* Set problem A *
Reproduce the part of the records that opens with the line containing "800x600 pixels." and closes with the line containing "pos(246,294)", keeping every line identical.

These sorts of approaches to understanding weird experiences can be quite hard for some to swallow. But it's very important to note that a psychological approach to understanding experiences which seem paranormal
isn't (always) talking about full-on hallucinations or anything to do with someone's sanity; nor do they seek to apply a 'special' set of psychological phenomena for anything 'unexplained'.
I find it more useful to think about in terms of how the mind works, and what it's there to actually
do. One of the reasons I'm so interested in other people's odd experiences is that often it's the experiences reported as 'odd' which show us how the mind's normal function can sometimes get stuff wrong.
It can all be a bit counterintuitive - largely because the instrument which has collated its data into a particular experience is the very same one we then have to use to analyse that experience. I mean the brain, obviously.
Brains are not computers. They have evolved, not to help us think clearly and logically about things, nor to simply process information; but to help us (or more specifically, our ancestors) survive and reproduce. Oddly, this doesn't necessarily imply
accuracy; just usefulness.
To use an old example, our species did most of its recent evolving in a world in which big, fierce creatures waited behind rocks and in the shadows to eat us. They hide from us; we have to try to figure out if they're there or not before we walk on. So, our senses send our brains a bunch of data, and our brains put all that data together to create a subjective experience which will influence our behaviour. In this sort of situation, I'm sure you can see that a decent protective system will not necessarily strive for accuracy; it will tend towards caution. The simple reason being that the two possible sorts of errors that might happen in this situation have very different outcomes: perceive a danger where there is none, and you'll probably just go a different way around and think nothing more of it; fail to perceive a danger where there
is one, and you'll get eaten.

(Entries for pointing to words and elements)
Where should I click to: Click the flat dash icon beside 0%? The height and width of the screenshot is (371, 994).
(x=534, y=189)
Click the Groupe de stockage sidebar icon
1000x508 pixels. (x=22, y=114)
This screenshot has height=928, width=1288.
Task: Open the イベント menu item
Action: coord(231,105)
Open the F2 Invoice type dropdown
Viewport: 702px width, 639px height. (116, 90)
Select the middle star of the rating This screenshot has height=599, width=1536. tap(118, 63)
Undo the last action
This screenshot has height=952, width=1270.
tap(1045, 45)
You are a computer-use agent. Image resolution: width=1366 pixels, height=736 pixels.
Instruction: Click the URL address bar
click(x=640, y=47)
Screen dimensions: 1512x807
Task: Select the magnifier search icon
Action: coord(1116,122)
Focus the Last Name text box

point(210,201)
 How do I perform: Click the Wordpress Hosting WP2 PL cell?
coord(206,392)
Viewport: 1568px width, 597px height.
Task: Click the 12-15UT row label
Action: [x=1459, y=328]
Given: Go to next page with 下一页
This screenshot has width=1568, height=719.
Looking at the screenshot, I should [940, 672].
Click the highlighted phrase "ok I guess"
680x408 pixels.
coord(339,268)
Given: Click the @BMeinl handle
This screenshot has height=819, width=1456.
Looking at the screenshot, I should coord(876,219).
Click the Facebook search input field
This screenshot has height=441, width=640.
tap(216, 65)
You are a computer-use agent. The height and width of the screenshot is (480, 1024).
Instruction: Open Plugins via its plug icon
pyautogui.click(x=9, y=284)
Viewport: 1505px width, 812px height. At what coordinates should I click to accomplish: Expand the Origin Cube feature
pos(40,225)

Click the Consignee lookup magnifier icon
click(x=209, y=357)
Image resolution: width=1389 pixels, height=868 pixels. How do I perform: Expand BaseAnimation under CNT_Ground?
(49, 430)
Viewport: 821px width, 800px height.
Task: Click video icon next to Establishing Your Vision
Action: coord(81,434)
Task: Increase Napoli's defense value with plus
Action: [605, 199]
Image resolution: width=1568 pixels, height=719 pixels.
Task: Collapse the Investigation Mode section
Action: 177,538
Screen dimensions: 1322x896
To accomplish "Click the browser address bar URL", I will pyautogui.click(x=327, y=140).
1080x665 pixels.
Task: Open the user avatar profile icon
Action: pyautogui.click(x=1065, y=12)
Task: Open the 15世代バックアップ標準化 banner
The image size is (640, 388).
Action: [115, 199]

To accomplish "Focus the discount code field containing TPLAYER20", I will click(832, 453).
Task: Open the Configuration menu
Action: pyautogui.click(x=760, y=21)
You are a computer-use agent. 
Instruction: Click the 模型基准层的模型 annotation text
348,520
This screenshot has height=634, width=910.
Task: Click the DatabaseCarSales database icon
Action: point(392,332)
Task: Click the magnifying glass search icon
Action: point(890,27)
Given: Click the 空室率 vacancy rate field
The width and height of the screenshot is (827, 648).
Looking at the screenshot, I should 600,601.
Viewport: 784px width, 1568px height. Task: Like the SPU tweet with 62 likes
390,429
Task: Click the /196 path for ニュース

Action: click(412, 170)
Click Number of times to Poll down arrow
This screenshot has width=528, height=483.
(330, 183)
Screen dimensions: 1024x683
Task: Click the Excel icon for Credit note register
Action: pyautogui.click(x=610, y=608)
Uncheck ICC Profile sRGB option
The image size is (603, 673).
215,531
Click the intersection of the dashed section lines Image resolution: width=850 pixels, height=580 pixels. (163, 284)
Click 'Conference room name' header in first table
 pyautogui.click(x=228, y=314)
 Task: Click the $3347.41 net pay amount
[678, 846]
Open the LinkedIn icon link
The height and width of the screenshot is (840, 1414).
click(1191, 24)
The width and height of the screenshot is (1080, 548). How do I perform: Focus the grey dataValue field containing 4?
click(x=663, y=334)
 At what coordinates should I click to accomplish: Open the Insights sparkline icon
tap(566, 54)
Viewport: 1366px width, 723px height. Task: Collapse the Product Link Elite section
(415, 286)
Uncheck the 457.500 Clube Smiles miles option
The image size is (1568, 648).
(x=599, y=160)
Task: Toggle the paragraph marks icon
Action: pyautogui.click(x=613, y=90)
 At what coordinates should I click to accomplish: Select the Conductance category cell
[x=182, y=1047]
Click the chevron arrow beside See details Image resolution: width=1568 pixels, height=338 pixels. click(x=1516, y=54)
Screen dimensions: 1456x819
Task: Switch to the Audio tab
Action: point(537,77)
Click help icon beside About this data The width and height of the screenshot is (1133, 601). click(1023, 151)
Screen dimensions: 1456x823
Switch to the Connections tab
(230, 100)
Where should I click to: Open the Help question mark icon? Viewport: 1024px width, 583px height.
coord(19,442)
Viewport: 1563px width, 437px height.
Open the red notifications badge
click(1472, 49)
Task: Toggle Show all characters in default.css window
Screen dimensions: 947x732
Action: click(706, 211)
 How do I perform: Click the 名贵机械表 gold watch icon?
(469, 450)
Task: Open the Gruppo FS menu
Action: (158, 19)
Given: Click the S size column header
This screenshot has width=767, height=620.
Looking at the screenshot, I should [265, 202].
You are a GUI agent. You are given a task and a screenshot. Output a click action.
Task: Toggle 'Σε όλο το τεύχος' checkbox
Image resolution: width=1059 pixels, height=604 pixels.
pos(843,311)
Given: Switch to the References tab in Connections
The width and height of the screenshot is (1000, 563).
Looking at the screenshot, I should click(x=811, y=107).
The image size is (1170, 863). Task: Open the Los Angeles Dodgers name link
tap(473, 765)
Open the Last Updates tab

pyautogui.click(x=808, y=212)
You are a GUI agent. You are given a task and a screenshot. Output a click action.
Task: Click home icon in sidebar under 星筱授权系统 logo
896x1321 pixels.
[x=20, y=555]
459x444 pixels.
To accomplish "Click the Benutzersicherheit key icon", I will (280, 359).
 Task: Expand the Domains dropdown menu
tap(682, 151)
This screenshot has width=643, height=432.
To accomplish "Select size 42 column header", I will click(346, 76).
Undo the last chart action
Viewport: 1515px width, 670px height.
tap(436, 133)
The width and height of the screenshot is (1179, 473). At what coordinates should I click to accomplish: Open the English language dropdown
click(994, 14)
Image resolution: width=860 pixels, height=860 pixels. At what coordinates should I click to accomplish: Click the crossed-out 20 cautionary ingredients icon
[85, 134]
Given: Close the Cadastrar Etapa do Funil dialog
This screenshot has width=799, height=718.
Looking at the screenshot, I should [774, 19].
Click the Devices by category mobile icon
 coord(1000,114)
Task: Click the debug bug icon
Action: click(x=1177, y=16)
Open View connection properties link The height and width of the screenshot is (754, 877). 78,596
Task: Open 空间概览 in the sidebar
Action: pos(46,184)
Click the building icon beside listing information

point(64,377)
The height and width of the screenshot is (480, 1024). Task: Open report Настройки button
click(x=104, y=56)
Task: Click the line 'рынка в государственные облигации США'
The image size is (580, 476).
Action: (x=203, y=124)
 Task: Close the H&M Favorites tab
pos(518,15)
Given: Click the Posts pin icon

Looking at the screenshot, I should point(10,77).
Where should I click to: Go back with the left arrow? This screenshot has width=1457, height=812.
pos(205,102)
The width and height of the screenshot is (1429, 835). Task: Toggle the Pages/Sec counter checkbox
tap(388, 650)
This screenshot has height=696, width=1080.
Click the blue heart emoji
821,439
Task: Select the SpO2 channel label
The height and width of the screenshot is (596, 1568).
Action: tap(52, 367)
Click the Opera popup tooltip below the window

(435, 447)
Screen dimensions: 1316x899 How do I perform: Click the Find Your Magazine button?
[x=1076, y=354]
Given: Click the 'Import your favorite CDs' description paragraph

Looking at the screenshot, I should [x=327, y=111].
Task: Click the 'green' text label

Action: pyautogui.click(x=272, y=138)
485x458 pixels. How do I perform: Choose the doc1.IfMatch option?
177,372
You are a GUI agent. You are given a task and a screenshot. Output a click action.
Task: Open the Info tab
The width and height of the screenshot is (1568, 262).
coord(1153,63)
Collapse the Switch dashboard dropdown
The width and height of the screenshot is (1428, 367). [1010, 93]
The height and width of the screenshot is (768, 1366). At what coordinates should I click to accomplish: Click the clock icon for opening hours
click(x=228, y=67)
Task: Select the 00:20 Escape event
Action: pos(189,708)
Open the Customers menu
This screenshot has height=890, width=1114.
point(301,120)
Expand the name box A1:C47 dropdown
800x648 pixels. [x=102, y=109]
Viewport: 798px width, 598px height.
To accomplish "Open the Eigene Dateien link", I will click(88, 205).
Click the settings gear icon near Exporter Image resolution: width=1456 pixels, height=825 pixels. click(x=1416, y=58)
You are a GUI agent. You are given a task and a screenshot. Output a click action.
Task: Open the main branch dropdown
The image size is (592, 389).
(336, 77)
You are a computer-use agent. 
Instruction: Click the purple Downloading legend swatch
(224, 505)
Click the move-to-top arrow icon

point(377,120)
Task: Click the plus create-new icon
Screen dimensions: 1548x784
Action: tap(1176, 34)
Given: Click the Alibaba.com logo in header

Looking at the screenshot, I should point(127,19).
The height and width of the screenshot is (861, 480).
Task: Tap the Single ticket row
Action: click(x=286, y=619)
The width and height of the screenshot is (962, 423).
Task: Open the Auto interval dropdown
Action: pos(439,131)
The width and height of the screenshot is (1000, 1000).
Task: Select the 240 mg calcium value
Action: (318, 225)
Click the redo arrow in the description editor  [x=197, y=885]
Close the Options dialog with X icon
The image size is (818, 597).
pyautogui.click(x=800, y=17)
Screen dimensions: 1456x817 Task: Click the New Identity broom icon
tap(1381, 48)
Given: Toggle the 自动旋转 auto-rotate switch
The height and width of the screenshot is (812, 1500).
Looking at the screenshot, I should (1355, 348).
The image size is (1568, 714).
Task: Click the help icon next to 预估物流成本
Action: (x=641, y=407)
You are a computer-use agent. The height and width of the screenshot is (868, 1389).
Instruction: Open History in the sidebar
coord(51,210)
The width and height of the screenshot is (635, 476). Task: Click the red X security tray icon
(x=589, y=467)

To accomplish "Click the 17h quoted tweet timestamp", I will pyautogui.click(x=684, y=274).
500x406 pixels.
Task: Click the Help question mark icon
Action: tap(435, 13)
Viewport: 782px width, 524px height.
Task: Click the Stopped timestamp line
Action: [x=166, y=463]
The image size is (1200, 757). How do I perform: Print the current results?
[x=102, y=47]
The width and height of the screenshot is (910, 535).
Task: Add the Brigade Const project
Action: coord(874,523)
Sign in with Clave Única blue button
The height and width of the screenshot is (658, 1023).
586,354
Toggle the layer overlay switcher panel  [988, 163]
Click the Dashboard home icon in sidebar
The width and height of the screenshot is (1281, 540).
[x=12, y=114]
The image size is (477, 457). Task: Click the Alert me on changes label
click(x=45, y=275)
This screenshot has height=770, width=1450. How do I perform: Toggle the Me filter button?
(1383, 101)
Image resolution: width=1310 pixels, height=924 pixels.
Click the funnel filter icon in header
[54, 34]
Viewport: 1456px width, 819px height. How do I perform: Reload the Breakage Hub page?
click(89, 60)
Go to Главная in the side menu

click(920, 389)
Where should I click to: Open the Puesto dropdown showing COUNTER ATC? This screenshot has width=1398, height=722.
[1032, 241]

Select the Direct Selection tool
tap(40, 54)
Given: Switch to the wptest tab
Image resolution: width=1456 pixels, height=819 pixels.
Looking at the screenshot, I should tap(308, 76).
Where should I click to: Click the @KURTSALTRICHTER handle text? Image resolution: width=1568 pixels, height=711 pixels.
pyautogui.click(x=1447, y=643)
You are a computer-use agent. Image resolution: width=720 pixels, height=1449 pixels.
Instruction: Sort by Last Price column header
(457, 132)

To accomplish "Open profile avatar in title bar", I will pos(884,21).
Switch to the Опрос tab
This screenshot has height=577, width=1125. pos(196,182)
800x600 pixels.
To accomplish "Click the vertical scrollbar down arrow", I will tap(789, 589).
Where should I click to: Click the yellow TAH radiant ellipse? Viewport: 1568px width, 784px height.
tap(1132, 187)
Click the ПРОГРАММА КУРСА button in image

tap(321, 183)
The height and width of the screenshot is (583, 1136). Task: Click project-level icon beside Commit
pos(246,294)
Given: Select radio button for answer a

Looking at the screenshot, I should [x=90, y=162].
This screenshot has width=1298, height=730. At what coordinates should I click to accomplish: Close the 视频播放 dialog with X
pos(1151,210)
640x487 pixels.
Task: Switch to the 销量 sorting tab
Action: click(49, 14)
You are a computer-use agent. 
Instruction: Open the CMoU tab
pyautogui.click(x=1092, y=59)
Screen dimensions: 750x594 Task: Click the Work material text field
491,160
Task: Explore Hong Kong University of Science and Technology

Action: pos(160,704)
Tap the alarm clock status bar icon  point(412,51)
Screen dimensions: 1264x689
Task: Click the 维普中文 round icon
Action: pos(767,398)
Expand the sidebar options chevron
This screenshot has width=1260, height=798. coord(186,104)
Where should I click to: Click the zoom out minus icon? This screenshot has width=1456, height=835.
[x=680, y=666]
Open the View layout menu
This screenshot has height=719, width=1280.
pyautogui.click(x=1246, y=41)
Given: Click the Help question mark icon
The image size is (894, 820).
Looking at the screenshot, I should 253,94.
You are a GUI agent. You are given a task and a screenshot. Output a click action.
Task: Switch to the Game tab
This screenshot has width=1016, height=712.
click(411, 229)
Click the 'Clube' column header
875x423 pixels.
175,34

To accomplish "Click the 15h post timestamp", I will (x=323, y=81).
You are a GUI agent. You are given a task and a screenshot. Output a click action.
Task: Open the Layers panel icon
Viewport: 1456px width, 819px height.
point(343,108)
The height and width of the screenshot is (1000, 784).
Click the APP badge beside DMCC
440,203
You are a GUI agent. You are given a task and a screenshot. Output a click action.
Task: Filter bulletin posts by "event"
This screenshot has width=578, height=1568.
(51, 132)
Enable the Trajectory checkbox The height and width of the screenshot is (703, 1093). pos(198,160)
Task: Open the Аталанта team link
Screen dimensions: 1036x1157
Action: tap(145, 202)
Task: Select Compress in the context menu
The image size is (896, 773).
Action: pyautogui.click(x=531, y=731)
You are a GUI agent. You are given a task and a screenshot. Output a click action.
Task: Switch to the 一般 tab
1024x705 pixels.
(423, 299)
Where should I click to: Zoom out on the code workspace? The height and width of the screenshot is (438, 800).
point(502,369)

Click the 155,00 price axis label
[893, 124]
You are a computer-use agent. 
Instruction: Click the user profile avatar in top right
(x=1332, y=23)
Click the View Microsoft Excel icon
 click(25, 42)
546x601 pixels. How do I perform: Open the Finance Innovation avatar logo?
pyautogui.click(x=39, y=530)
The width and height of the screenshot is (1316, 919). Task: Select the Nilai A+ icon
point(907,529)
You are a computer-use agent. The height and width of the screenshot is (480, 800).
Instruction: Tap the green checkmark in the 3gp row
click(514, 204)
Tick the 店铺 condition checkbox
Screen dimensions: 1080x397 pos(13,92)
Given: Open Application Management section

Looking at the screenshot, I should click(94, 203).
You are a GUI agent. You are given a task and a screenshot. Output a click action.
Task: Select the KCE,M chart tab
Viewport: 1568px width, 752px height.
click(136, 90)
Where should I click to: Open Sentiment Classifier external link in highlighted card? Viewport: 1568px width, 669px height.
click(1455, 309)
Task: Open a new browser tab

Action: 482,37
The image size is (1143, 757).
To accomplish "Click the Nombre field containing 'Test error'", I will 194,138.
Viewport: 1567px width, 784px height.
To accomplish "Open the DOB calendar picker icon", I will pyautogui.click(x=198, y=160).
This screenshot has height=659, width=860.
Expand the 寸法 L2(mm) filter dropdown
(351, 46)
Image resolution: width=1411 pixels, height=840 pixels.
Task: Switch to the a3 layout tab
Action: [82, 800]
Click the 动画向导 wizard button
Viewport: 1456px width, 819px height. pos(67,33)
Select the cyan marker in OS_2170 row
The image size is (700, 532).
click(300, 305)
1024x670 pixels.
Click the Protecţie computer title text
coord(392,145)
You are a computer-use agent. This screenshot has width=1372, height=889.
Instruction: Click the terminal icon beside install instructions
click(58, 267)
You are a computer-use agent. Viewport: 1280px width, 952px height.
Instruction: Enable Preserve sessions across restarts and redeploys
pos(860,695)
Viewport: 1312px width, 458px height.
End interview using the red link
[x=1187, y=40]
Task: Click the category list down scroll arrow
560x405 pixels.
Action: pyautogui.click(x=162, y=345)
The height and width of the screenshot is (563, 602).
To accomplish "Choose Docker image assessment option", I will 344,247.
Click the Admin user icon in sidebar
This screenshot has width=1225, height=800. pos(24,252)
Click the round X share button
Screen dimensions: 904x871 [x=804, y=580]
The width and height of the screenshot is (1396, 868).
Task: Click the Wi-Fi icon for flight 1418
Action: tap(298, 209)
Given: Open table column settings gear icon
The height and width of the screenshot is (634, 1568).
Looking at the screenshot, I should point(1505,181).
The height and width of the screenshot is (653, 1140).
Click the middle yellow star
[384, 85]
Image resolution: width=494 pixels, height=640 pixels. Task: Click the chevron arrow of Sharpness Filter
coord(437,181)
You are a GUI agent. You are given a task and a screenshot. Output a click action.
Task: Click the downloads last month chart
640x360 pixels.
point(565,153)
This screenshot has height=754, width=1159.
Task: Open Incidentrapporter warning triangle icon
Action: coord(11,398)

* Set problem B *
In the text on paranormal experiences, take the part that opens with the words containing "To use an old" and closes with "you'll get eaten.", and write it out again with "caution" swapped for "vigilance".

* Correct output A *
800x600 pixels.
To accomplish "Click the vertical scrollbar down arrow", I will tap(789, 589).
Where should I click to: Click the yellow TAH radiant ellipse? Viewport: 1568px width, 784px height.
tap(1132, 187)
Click the ПРОГРАММА КУРСА button in image

tap(321, 183)
The height and width of the screenshot is (583, 1136). Task: Click project-level icon beside Commit
pos(246,294)

* Correct output B *
To use an old example, our species did most of its recent evolving in a world in which big, fierce creatures waited behind rocks and in the shadows to eat us. They hide from us; we have to try to figure out if they're there or not before we walk on. So, our senses send our brains a bunch of data, and our brains put all that data together to create a subjective experience which will influence our behaviour. In this sort of situation, I'm sure you can see that a decent protective system will not necessarily strive for accuracy; it will tend towards vigilance. The simple reason being that the two possible sorts of errors that might happen in this situation have very different outcomes: perceive a danger where there is none, and you'll probably just go a different way around and think nothing more of it; fail to perceive a danger where there
is one, and you'll get eaten.